Upload pilot data - MCPower app

When you have pilot data — a small study, a prior experiment, a public dataset — you can hand it to the app instead of describing each predictor from scratch, and let the real distributions and dependence structure drive the simulation. As everywhere in MCPower, the outcome is still simulated from the effect sizes you set: uploading shapes the predictors, not the outcome. See using empirical data for the statistics. The Upload data section appears for the Regression and Mixed panels (not ANOVA). Top to bottom:

Load a file

Expand the collapsible Upload data section above Model and pick a .csv file. The app parses it in place — nothing leaves your machine. A type-summary panel then lists every column with its detected Type and Levels: a factor shows its count and labels (cyl → 3 (4, 6, 8), origin → 3 (Europe, Japan, USA)), a binary column shows 2, a continuous column shows —, with the row and column totals beneath. Use the + next to any column to add it to your formula (it greys out once the column is already there). See variable types.

Matched predictors lock to the data

Any predictor whose name matches an uploaded column gets a from data badge, and its type, levels, and share controls lock — the data fixes the variable's class, so the simulation can't model it as something the column isn't. Only the effect size stays editable: you still choose what to detect, the data only supplies the distribution.

Choose a mode

Three buttons set how faithfully the synthetic predictors follow the real ones — Partial is the default:

Mode	Reproduces	Draws
None	each predictor's marginal distribution	fresh synthetic rows, predictors independent
Partial (default)	marginals plus the measured correlations among continuous predictors	fresh synthetic rows
Strict	the full empirical joint — every value combination as observed	resamples whole rows (bootstrap)

Strict draws rows with replacement, so some pilot rows repeat within a simulated dataset; it is the only mode that preserves nonlinear dependence and the joint structure of categorical predictors. When the sample size grows past roughly twice the uploaded row count, the Summary pane warns that bootstrap reuse is high — at that point prefer Partial or None, which generate fresh rows at any size. See the three modes.

Correlations follow the data

In Partial mode the Correlations triangle previews the pairwise correlations measured from your data for each continuous pair, as editable starting points — leave a cell and the data drives it, or type a value to override that pair.
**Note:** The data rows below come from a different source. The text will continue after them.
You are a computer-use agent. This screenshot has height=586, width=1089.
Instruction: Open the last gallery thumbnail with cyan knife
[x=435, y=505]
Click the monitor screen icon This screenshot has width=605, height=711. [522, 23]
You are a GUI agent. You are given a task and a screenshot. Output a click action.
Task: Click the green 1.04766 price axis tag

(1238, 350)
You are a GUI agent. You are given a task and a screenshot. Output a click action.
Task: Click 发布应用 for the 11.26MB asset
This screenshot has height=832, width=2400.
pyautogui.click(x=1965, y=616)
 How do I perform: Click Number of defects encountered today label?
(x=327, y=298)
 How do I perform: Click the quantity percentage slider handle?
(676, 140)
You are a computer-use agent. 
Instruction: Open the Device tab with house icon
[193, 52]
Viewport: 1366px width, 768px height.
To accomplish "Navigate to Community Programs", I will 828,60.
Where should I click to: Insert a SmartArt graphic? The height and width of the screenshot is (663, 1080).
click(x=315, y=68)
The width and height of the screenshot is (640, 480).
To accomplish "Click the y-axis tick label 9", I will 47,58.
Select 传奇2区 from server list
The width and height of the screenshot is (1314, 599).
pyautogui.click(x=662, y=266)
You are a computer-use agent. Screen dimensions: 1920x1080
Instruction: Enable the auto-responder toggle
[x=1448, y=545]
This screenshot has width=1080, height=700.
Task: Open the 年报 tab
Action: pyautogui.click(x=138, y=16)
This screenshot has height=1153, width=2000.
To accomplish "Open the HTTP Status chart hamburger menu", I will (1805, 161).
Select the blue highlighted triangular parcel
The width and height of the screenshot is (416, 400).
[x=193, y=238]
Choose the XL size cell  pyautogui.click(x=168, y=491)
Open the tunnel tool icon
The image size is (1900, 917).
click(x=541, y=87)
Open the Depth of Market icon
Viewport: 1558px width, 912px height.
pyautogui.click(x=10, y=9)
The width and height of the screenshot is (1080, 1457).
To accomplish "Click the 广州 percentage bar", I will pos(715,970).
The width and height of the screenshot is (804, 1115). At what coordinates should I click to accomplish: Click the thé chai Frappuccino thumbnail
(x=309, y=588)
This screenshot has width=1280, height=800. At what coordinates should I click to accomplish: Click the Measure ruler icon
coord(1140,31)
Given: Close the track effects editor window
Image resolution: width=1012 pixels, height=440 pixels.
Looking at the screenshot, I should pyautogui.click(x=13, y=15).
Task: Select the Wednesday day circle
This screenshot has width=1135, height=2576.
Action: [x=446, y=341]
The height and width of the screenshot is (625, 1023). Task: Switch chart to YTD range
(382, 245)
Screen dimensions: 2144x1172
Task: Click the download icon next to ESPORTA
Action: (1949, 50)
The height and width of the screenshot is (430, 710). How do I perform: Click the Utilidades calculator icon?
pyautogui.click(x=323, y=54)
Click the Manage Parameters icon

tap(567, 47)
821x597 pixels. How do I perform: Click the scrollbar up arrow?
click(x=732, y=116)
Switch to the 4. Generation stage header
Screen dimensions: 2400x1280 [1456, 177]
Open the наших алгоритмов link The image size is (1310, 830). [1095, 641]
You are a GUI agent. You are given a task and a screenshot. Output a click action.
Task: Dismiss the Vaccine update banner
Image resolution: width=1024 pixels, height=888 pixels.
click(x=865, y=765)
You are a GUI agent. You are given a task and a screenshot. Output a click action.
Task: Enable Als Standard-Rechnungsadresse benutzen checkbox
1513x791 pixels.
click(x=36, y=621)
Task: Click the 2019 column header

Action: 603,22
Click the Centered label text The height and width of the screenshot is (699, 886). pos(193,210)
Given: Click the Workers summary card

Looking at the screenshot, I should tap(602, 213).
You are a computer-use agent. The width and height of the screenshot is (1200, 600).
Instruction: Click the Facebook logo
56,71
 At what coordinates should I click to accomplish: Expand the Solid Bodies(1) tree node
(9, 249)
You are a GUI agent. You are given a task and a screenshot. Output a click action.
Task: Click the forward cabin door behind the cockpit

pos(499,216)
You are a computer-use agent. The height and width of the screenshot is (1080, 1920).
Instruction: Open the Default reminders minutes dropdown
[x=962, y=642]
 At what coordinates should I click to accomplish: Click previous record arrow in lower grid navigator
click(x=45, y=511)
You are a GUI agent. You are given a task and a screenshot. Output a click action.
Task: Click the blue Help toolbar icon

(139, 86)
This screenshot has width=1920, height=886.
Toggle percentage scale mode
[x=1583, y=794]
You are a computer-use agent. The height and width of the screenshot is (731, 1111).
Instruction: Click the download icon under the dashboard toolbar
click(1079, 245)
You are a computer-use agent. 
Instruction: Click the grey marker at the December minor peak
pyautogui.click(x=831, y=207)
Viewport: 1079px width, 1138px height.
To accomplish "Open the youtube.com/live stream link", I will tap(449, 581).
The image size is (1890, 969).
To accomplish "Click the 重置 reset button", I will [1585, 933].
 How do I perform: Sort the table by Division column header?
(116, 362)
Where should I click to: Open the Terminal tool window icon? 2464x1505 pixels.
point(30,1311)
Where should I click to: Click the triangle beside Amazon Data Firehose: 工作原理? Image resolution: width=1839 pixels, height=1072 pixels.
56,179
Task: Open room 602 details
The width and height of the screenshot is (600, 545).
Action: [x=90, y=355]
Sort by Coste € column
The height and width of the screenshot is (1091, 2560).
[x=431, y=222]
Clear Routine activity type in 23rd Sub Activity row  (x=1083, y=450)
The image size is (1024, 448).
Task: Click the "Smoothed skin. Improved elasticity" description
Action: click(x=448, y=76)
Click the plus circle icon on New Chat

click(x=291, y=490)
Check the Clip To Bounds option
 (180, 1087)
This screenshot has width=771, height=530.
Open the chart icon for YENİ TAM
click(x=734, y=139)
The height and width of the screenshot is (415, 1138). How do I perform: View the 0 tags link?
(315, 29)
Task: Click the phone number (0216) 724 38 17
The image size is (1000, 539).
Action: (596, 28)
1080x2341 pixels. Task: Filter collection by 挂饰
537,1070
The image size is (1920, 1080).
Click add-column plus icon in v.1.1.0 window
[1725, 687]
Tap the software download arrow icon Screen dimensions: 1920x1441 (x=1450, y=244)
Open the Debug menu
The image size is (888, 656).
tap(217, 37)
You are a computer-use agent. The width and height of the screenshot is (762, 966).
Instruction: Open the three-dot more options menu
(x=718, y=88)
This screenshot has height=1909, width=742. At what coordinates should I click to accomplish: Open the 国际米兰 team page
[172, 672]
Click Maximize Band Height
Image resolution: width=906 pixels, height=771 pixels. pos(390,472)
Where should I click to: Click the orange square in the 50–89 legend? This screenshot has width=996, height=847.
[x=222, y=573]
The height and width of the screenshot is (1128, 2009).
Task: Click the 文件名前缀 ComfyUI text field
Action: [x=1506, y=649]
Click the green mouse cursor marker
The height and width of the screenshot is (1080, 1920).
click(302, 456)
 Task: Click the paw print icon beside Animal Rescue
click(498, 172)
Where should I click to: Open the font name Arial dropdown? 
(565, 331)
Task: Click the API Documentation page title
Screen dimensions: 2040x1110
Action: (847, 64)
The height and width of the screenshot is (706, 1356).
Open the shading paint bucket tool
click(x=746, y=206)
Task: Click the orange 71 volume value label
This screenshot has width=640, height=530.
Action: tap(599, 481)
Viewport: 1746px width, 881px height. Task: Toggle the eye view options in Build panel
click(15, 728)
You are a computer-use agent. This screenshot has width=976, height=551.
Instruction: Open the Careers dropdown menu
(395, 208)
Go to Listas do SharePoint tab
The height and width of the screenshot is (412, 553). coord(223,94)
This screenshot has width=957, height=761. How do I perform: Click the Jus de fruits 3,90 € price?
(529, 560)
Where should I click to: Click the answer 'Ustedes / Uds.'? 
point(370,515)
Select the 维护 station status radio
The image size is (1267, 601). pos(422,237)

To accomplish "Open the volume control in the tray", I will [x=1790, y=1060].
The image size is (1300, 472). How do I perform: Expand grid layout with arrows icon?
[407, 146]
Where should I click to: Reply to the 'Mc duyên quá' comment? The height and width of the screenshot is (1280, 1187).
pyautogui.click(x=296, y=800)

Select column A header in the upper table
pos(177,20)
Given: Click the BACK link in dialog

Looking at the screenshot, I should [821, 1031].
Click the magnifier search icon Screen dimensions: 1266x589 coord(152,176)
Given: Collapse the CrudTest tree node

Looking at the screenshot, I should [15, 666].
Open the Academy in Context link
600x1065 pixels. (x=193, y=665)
Correlations are continuous-only; binary and factor predictors are drawn from their marginals. In Strict mode the uploaded predictors drop out of the triangle entirely (whole-row resampling already preserves their dependence). See predictor correlations.

Borrow starting effects

With a file loaded, a Fit from data button appears in the Predictors section (continuous, binary, or mixed outcomes — not ANOVA). Clicking it fits your model to the data and shows a preview: each recovered effect listed as name = value, plus a note naming the estimator used (standardized OLS, logistic log-odds, or mixed-model fixed effects). For a mixed model the preview also reports the estimated ICC recovered from the random-intercept fit, and for a binary outcome the estimated baseline probability from the fitted intercept. Nothing changes until you click Apply, which writes the effects onto the predictor rows, the ICC onto the cluster card, and the baseline onto the baseline-probability input. These are an approximation, not a target — they carry the pilot's sampling error, so treat them as a first guess to vary, and edit before you trust them. See effect sizes.

Run, and clear

Run Find power or Find sample size as usual — the uploaded data is included automatically. After a Strict run, the Summary pane reports the bootstrap reuse fraction (and the high-reuse warning when it applies). The Clear link next to the filename removes the data and restores the file picker.